What makes stem cells different?

What makes stem cells different?

The stem cell field is faced with a dilemma as stem cells and some non-stem cells are sometimes too similar to tell apart.

Even worse, stem cells and cancer cells are especially similar. If one focuses specifically on cancer stem cells (aka tumor initiating cells), the similarity between cancer stem cells and normal stem cells is even more pronounced.

From the point of view of the old expression “if it walks like a duck and quacks like a duck, it must be a duck”, many very different cell types would all be classified as one type: ducks. After 20 years looking at cells under the microscope, as a cell biologist I can tell many cells apart that look very similar. However, there are many cell types that are indistinguishable by microscopy. In fact, there are many cell types that by more precise, cutting edge assays, such as looking at gene expression patterns, are also indistinguishable or very nearly so.

sunny rubber duck, stem cells
A rubber duck in disguise. How do we tell when stem cells are real?

Complicating life further, the populations of what we call pure cultures of cells, such as an embryonic stem or iPS cell line for example, actually exhibit substantial internal heterogeneity. Thus, if you looked at 1 million stem cells from a single dish, all 1 million are actually different from each other in some ways, some very subtle and some dramatic. And every day that you culture cells in a dish they can and do change. Once transplanted into a patient cells may change their properties as well.

So what specifically makes stem cells different?

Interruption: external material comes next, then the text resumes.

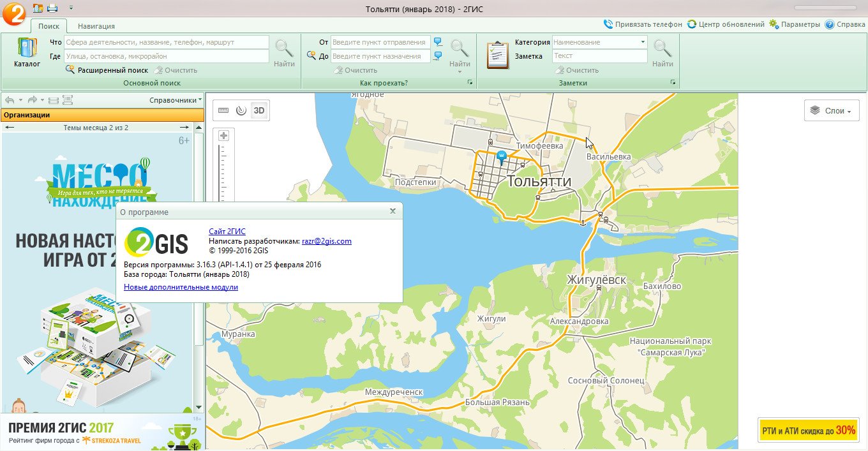The height and width of the screenshot is (451, 868).
Task: Click the print icon in title bar
Action: point(52,8)
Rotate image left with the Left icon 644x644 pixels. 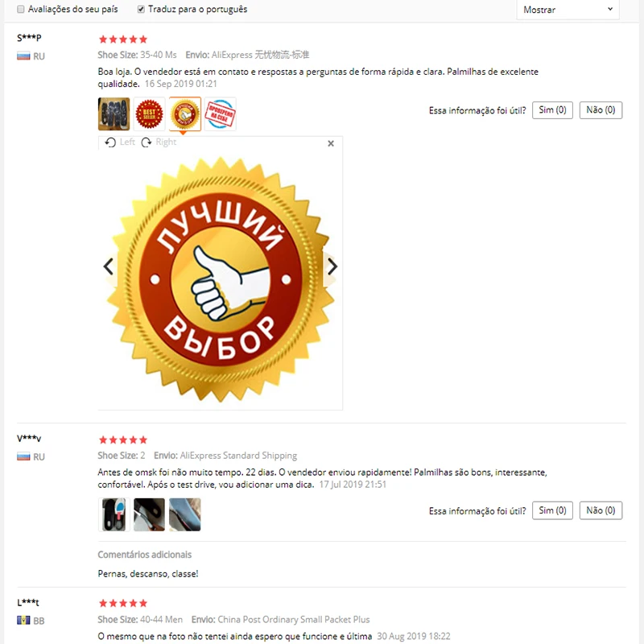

Telling cells apart is important for many reasons. One important reason is that certain cells might be endowed with more positive properties, while other cells may possess very negative properties. However, these “good” and “bad” cells might not be easily distinguished.

A prime example would be comparing stem cells and cancer stem cells, which have striking similarities.

In the heart, even now in 2020 there is a debate over whether there are real stem cells there.

One main difference between “normal” stem cells and cancer stem cells would appear to be that normal stem cells behave according to rules and differentiate when their environment tells them that that is their fate. In contrast, cancer stem cells have the ability to break the rules and escape differentiation a certain percentage of the time. The same kind of difference applies to cell death. At certain times, normal stem cells trigger their own death based upon external or internal signals, but cancer stem cells often fail to die under these circumstances. However, these differences in behavior might not manifest clearly.

What makes cancer stem cells behave differently? At this point, the molecular differences between normal and cancer stem cells remain fairly obscure. In fact, in many ways at the molecular level normal and cancer stem cells are indistinguishable. For example, in terms of gene expression normal and cancer stem cells exhibit similar patterns. Cancer stem cells also express many core pluripotency factors such as Nanog and Oct4. Many pluripotency factors, such as Myc and Klf4, are outright oncogenes. Cancer stem cells also express some of the cell surface markers that scientists use to purify by cell sorting or to identify “true” stem cells.

What this all means is that determining cell identity remains an ongoing challenge in the stem cell field and as a field we need to get far better at it.